But many travelers admit to not giving much credence to advisories from governments.
In recent weeks, travel advisories for Egypt have hit high levels, with some governments evacuating their citizens.
But a similar situation in December last year didn't stop Marielle Butters from traveling alone to Egypt.
"Three days after the president declared himself dictator and all was supposedly in chaos," recalls Butters about the timing of her trip. "It was fine. I felt safe."
In July, protests in Brazil elicited travel alerts.
But local journalist Felipe Araujo says the warnings were unnecessary.
"The Brazilian government was siding with the protesters, publicly making an attempt to accommodate some of their wishes," says Araujo. "Brazil was no less safe because of the protests."
Many travelers deliberately seek out reportedly dangerous locales, such as Kashmir, Afghanistan and Colombia, with few mishaps.
What is a Travel Warning?
Just how realistic are government travel alerts and warnings?
And are they even worth looking at?
Alerts and warnings are issued to provide an official source of trustworthy information. If an area were to be engaged in violent protests or war and a warning were not issued, that government would be subjected to serious criticism.
The U.S. Department of State currently has 35 countries listed under a travel warning -- defined as a "protracted condition that makes a country dangerous or unstable," such as war.
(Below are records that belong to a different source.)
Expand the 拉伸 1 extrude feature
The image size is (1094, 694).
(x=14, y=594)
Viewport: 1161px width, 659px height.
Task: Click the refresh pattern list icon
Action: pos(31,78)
A travel alert applies to temporary situations such as demonstrations.
Three-quarters of Brits admitted they do not check official travel advice before traveling in a recent poll, and those that do said they often ignore it anyway.
Countries currently listed by the U.S. Department of State with travel warnings include Egypt, Haiti, Kenya, Lebanon, Mexico, Nigeria, North Korea, the Philippines and Tunisia.
A warning status means travelers should "avoid or consider the risk of travel to that country. A Travel Warning is also issued when the U.S. government's ability to assist American citizens is constrained due to the closure of an embassy or consulate or because of a drawdown of its staff."
"Our obligation is to provide information to the American citizens who are traveling and residing abroad to allow them to make informed decisions," says Michelle Bernier, managing director of overseas citizen services for the U.S. State Department's Bureau of Consular Affairs.
"We want Americans to be vigilant and take security measures especially in an atmosphere of heightened concern."
The State Department website provides specific information on every country in the world.
Australia's entry includes a warning to "be careful when consuming alcohol with unfamiliar people, as drink spiking can occur."
The UK's entry includes nearly 2,000 words on terrorist threats and crime, including details on pickpockets and ATM fraud.
Do blanket warnings help or hinder?
Not everyone finds official government warnings helpful.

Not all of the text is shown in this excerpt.